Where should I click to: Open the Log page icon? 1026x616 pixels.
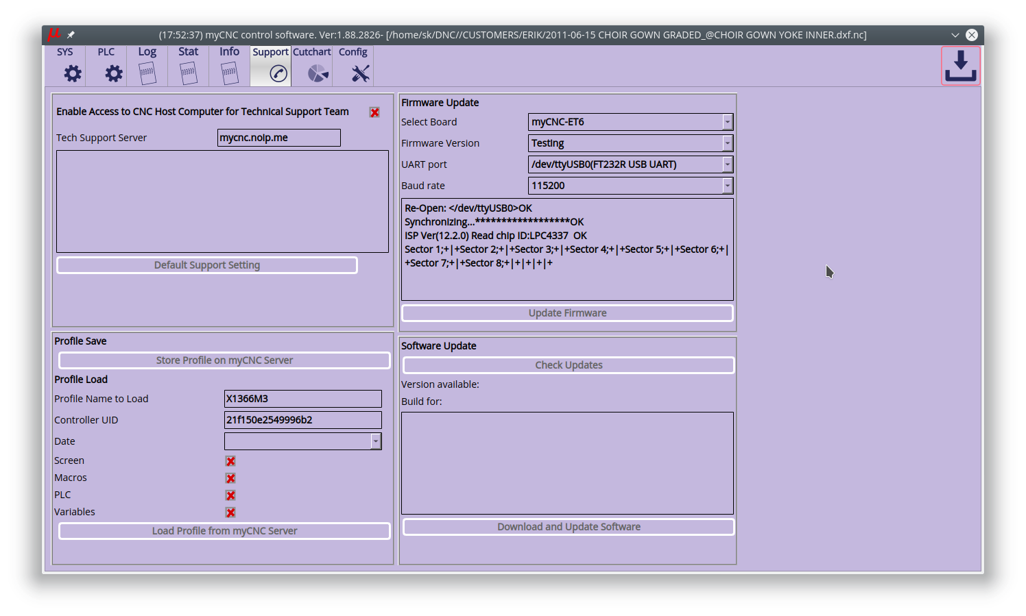click(147, 73)
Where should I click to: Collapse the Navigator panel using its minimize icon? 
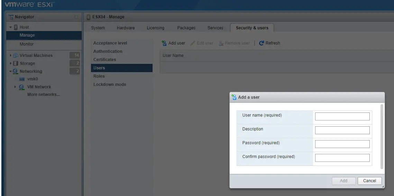tap(76, 17)
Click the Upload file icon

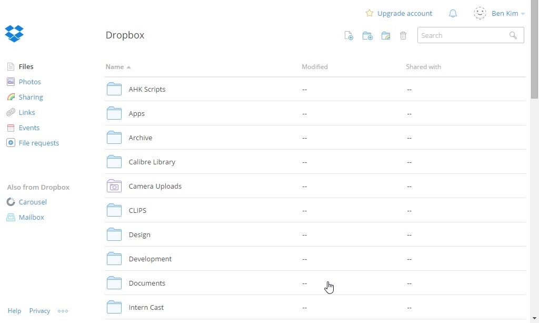click(348, 36)
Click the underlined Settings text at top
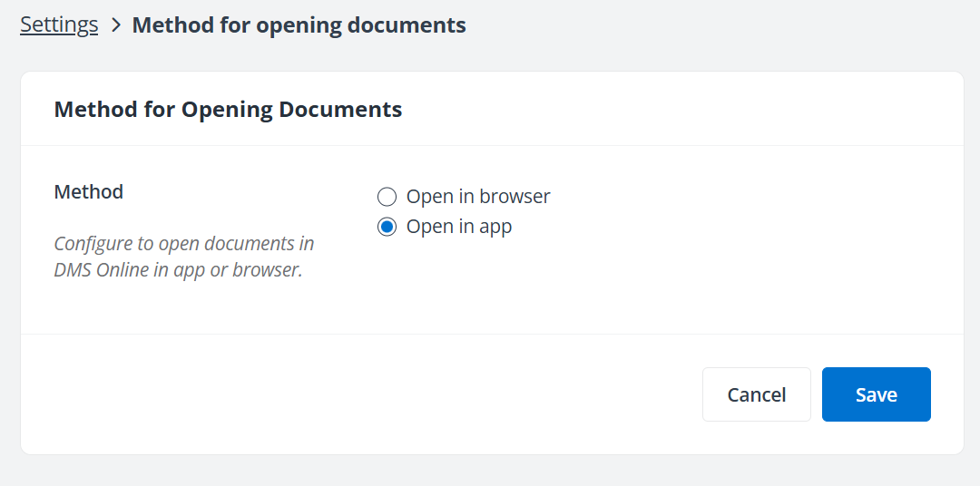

*INSTRUCTIONS TO FOLLOW*
The entries above are to be returned exactly, without their pictures.

*RESULT FOR THIS TASK*
Where should I click to: Open the Log page icon? 1026x616 pixels.
click(147, 73)
Where should I click to: Collapse the Navigator panel using its minimize icon? 
tap(76, 17)
Click the Upload file icon

click(348, 36)
Click the underlined Settings text at top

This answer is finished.